• _TEXTE FOURNI_
++++++

L’anxiété commence souvent là où le contrôle s’arrête
« Quand je vois une personne anxieuse, je me demande : que désire-t-elle donc ? Car si elle ne désirait rien qui dépende de choses hors de son contrôle, pourquoi serait-elle saisie par l’anxiété ? »
— Épictète, Entretiens (2.13.1)
Cette citation m’a longtemps dérangé, parce qu’elle met le doigt là où ça fait mal. On a tendance à traiter l’anxiété comme une fatalité, presque comme une injustice. Or Épictète nous force à regarder ailleurs : non pas ce qui nous arrive, mais ce que nous voulons.
Très souvent, l’anxiété naît d’un attachement excessif à des choses qui ne dépendent pas de nous. Le regard des autres. Une décision qui ne nous appartient pas. Une réponse que l’on attend. Une issue que l’on voudrait contrôler. On veut que le monde se conforme à nos attentes, et quand il ne le fait pas, l’esprit s’agite.

++++++

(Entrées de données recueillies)
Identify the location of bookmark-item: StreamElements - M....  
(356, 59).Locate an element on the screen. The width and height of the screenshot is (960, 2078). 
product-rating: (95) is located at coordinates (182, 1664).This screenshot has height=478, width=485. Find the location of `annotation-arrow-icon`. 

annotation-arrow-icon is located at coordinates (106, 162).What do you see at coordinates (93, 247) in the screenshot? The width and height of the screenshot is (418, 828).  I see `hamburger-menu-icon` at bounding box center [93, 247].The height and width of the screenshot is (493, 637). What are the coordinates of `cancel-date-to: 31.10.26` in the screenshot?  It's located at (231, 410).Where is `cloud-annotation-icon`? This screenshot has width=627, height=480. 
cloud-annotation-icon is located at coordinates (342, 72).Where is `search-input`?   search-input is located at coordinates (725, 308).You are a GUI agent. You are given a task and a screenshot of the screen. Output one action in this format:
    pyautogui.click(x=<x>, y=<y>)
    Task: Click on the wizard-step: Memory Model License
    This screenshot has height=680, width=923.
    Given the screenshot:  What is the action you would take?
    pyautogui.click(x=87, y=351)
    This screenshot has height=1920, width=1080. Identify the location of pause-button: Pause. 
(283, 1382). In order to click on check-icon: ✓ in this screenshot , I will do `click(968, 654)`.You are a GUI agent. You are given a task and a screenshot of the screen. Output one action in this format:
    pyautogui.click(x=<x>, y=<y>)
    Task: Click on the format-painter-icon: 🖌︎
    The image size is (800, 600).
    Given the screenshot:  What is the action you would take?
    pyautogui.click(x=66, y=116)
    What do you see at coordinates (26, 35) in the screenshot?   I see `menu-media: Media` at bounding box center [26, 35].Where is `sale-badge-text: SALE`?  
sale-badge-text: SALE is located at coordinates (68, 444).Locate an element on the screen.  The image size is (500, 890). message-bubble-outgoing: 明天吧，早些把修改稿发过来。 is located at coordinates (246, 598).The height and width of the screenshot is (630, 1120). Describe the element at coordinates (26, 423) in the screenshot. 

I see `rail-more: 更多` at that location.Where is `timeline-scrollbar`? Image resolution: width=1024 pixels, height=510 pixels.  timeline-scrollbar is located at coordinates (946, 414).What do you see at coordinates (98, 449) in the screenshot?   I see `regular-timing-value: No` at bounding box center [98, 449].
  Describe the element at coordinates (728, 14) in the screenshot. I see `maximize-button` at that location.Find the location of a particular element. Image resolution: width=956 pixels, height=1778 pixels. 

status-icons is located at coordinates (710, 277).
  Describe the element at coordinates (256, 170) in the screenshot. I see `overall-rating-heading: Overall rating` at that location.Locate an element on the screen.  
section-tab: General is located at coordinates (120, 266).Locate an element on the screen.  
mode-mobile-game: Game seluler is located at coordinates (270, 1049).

++++++

• _CONSIGNE 1_
Répondez aux questions suivantes sur le texte sur l'anxiété :
(a) De quel ouvrage d'Épictète la citation est-elle tirée ?
(b) Selon le texte, comment a-t-on tendance à traiter l'anxiété ?
(c) D'après le dernier paragraphe, que veut-on que le monde fasse ?
• _CONSIGNE 2_
Écrivez la suite du texte sur l'anxiété et le contrôle, à partir de sa dernière phrase.

• _VOTRE RÉPONSE 1_
(a) Des Entretiens (2.13.1).
(b) Comme une fatalité, presque comme une injustice.
(c) Qu'il se conforme à nos attentes.

• _VOTRE RÉPONSE 2_
Cela ne veut pas dire qu’il faut cesser de vouloir, ni vivre détaché de tout. Mais peut-être apprendre à distinguer ce qui relève de notre responsabilité de ce qui ne l’est pas. L’effort, oui. L’intention, oui. Le résultat, parfois non.
Avec le recul, je me rends compte que mes périodes d’anxiété les plus fortes correspondaient presque toujours à des moments où je voulais trop quelque chose… sans avoir la main dessus. La paix intérieure ne vient pas de l’absence de désir, mais d’un désir mieux placé.
Et parfois, la vraie liberté commence quand on accepte de lâcher ce qui ne dépendra jamais de nous.